Lucy looped her arm through mine and pulled me forward. “It’s true,” she said, leaning her head on my shoulder. “It’s your blessing and your curse. You’re always going to be fine.”
Lucy worried as much about whether she would be a writer as about being alone: “I’m still racking my brains to figure out where I went wrong. I am very negative about ever getting any sort of luck in writing or love or anything at all. It’s not just luck, I know I have to make it happen, but in the end you can’t force someone to publish your work or accept your love,” she wrote. She worked hard on her writing, and when she finally got out of Scotland after three years, she had won a Bunting fellowship at Radcliffe College. There she wrote an essay for Harper’s about her face, the thing she had been hoping to transcend. The essay led to a book contract; another long fellowship at the Fine Arts Work Center in Provincetown; and finally, in 1994, the publication of Autobiography of a Face.
I’ve never known a writer who hated to write quite as much as Lucy did. On any given day, you could find her at the Governor Bradford in Provincetown, having a drink and shooting pool, talking about how awful it was to live under the pressure of a book that was due. At the same time, there has never been a writer who took more pleasure in her success. Lucy’s true destiny, it turns out, was to spend her afternoons doing photo shoots at fashion magazines, stay out late at every fashionable dinner party, and then get up early for a spot on the Today show. She was comfortable and eloquent with Charlie Rose and Lenny Lopate and CNN. She was everywhere.

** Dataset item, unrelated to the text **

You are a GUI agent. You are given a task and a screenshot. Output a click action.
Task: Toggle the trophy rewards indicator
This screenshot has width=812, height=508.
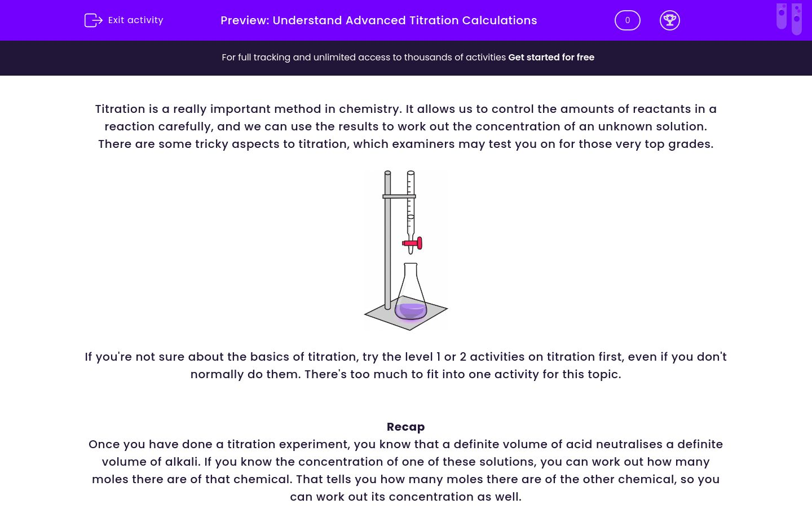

She got a good-size loft on Mercer Street in Soho. The supermodels called out to her as they all tripped home on the cobblestone streets in the early hours of the morning, “Hey, Lucy! Hello!” But she only nodded slightly and turned away, seeming too cool for the likes of them.
I had learned early on in our friendship why it was that Lucy never talked to me in college: She had no idea who I was. Everyone knew her name, remembered her story, and spoke to her. She had long ago given up on keeping a world of strangers straight. She put absolutely no effort into remembering people, so that it was quite possible to talk to her on ten different occasions and still have her say at some point, “Have we met before?”